Il dungeon oscuro nel quale il pac-man del mondo elettronico sfuggiva ai fantasmi colorati che tentavano di farlo fuori è stato sostituito per l’occasione da una precisa mappetta del mondo fisico costituita dalle vie attorno a Washigton Square. E il legame tra l’universo cyber di cui pac-man rappresenta un archetipo e la realtà on the road di New York 2004 è stato mantenuto grazie a cellulari, wi-fi e cotillon informatici messi a punto dagli studenti che hanno realizzato il tutto. Una connessione reale-virtuale che ha consentito su quel sito di seguire in diretta le fughe di pac-man e la corsa dei fantasmini fino alla conclusione inevitabile: la cattura di pac-man.
E’ preziosa e va coccolata quella creatività net-artistica che trasporta nel mondo reale elementi chiave del mondo elettronico, come accadde in Italia, per dirne una, quando quei geniacci di 0100101110101101.org decisero di invadere la Biennale di Venezia con un virus informatico da indossare , trasformando i bipedi frequentatori dell’expo artistico in portatori sani di codice maligno. Come quando, per dirne un’altra, Steve Wozniack accettò di giocare al megatetris su Linux organizzato dall’americana Brown University, in cui i mattoncini da abbattere erano costituiti dalle luci delle stanze di un edificio di 14 piani.
Sono forse piccole e senz’altro rare occasioni di fare i conti in modo diverso con la tecnologia, che non hanno bisogno di esprimere un senso compiuto , come ammettono gli autori del pac-man on the road, quando spiegano che il gioco è pensato “per esplorare quel che succede quando i giochi vengono rimossi dal loro piccolo mondo di tavoli, televisioni e computer e vengono piazzati nel più vasto mondo reale di angoli di strada e di città”.

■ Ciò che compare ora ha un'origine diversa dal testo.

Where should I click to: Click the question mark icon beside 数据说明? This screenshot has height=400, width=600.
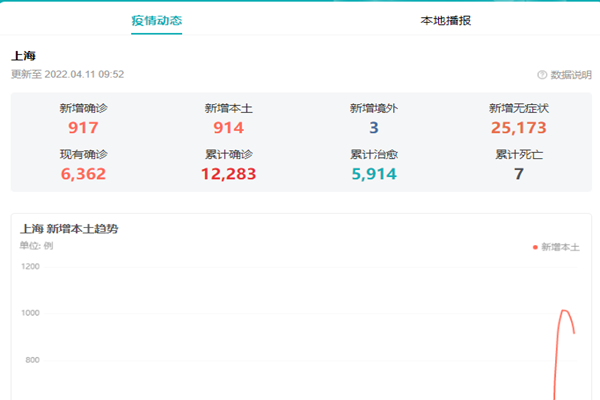coord(542,75)
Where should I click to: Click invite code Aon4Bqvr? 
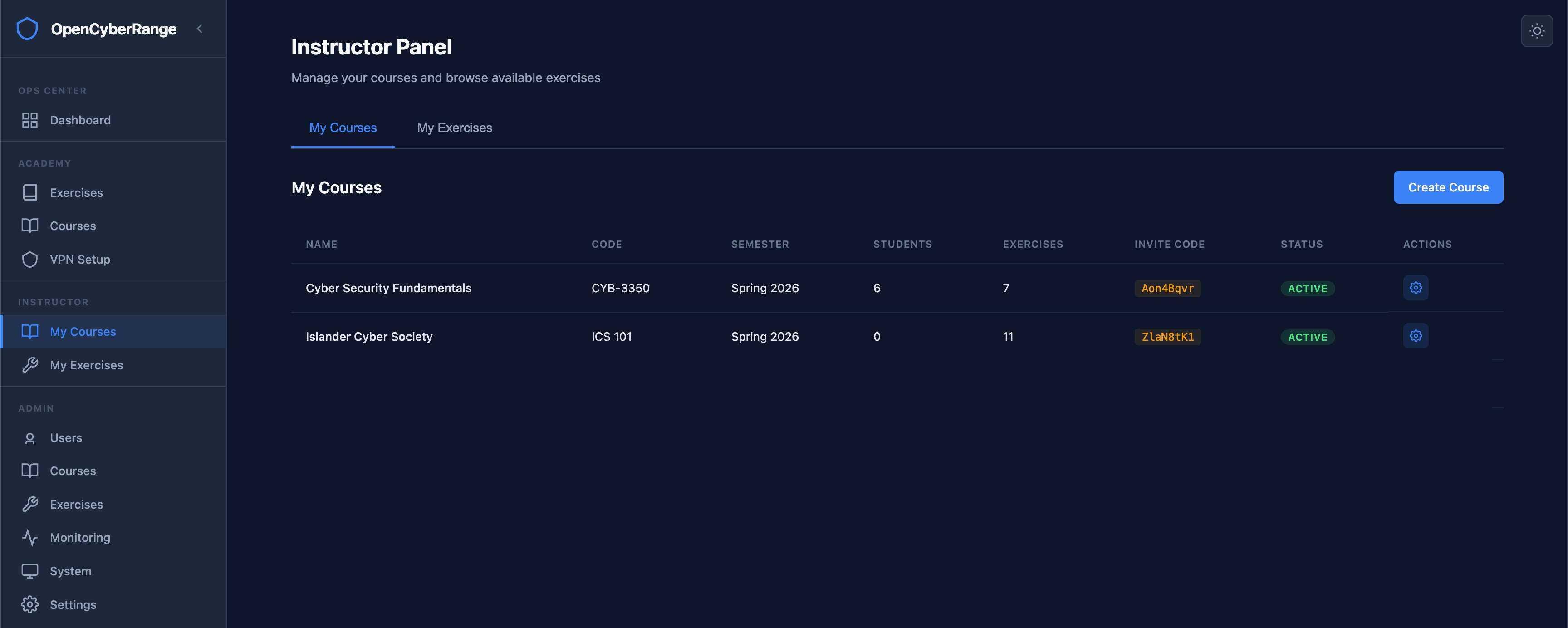point(1167,289)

Un’iniziativa del genere rappresenta forse la prima risposta convincente alla drammatica Profezia Nintendo pronunciata dal vicepresidente dell’azienda giapponese Kristian Wilson nel 1989, secondo cui “i giochi per computer non influenzano i bambini, voglio dire che se Pac-Man ci avesse influenzato quand’eravamo bambini, noi tutti ci agiteremmo in stanze in penombra ingurgitando pillole e ascoltando musica ripetitiva”.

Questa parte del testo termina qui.